Although some journalists cover the story well, generally the media miss it, consumed by the unimportant and minor issues of the race—polls, gaffes, staff shake-ups and strategy shifts. Such items feed the appetite of cable television with its pundits, personable campaign-worker guests and so-called network analysts who tend to be unemployed political campaign operatives trying to stay ahead of the pack with outlandish predictions.

“The Political One Percent of the One Percent” is how the big donors were described in an analysis by the Sunlight Foundation and the Center for Responsive Politics, published on the center’s OpenSecrets.org website.

In the 2014 congressional races, the two organizations reported, “31,976 donors—equal to roughly one percent of one percent of the total population of the United States—contributed $1.18 billion” to Senate and House campaigns. Estimates for total 2016 presidential election spending range from $5 billion to $10 billion.

“Never have so many candidates entered a White House contest boosted by such huge sums,” Matea Gold and Ed O’Keefe wrote in The Washington Post.

Sanders, the Vermont senator who is running for the Democratic presidential nomination, told John Dickerson on “Face the Nation,” “I am raising money from small contributions. … I don’t have a super PAC. I don’t want money from the billionaires. And that’s the way we’re going to run our campaign.”

The front-runner for the nomination, Hillary Clinton, also decried the campaign finance situation. “We have to stop the endless flow of secret unaccountable money that is distorting our elections, corrupting our political process and drowning out the voices of our people,” she said last Saturday.

But the month before, Maggie Haberman and Nicholas Confessore reported in The New York Times that Clinton will personally court donors for Priorities USA Action, the Democratic super PAC supporting her candidacy, aiming to raise up to $300 million. Helping direct the operation is a well-known veteran of many Democratic campaigns as both fundraiser and political strategist, Harold M. Ickes. He’s definitely a man to see in Washington. With Los Angeles facing tense moments over the police shooting of a mentally ill African-American man, Mayor Eric Garcetti flew to Washington for city business and sneaked in a visit to a mayoral campaign fundraiser at Ickes’ Georgetown home. Unfortunately for the mayor, Los Angeles Times reporter Peter Jamison found out and wrote about his attendance at the event.

Confessore and Eric Lichtblau wrote in The New York Times that Ickes has organized meetings of labor leaders and other Clinton supporters in a search for big donors. Fundraisers told the reporters they hope to raise $1 billion.

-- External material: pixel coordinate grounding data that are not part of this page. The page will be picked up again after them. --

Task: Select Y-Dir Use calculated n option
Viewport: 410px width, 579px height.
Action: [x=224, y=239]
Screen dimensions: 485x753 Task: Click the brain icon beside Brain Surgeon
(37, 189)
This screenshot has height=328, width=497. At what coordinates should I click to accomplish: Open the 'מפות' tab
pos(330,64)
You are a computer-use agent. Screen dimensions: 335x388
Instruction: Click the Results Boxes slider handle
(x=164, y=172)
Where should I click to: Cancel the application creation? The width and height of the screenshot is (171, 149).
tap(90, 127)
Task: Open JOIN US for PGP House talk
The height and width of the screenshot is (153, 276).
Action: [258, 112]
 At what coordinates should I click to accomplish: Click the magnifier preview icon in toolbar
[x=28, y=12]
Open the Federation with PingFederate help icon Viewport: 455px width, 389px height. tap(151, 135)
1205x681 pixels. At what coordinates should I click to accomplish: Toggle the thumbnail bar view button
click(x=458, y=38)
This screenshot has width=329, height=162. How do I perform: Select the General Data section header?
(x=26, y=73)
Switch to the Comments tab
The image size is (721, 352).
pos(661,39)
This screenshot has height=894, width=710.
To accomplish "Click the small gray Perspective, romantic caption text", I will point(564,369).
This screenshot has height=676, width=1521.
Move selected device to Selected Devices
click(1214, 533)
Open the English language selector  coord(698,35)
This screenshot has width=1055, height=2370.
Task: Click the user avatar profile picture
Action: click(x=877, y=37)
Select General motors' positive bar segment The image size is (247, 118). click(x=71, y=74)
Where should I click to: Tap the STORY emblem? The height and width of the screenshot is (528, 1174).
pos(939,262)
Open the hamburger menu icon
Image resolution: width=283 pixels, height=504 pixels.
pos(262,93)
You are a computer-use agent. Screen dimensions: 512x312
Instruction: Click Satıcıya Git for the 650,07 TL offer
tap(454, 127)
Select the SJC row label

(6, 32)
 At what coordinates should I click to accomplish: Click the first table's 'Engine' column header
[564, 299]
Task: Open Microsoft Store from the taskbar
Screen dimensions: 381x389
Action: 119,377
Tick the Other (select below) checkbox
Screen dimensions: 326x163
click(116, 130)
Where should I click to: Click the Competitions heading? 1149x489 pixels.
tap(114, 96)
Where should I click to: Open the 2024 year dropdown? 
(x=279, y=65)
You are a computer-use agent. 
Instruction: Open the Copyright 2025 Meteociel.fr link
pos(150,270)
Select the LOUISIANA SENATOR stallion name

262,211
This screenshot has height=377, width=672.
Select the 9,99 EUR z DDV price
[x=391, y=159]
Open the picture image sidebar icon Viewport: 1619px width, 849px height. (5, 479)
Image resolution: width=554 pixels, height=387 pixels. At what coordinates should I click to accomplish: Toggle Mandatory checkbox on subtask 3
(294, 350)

Republicans, bulked up by billionaires such as the Koch brothers and gambling tycoon Sheldon Adelson, are expected to have more money than the Democrats. Former Florida Gov. Jeb Bush, relying on his father’s and brother’s fundraising networks, plus his own, is ahead of the others, raising millions for his super PAC, Right to Rise, and for his campaign organizations. His rivals are trying to do the same.

This is the legacy of Justice Kennedy’s decision. “It is the campaign money that gets you in the door, and you will get five minutes,” said Robert Stern, a noted lawyer who wrote the California Political Reform Act, which tried to lessen the influence of the Third House. “With a certain amount of money you will be a best friend. Access is valuable, extremely valuable.”

In this presidential campaign, a big contribution will buy much more than five minutes. “I worry about us moving toward oligarchy, where our political system is controlled by the rich and powerful,” Sanders said.

He’s received about $200,000 in small contributions to BernieSanders.com. It’s a noble effort but hardly enough to go up against the flood of money to other campaigns. The legacy of the Third House, now enshrined by alum Justice Anthony M. Kennedy, lives on.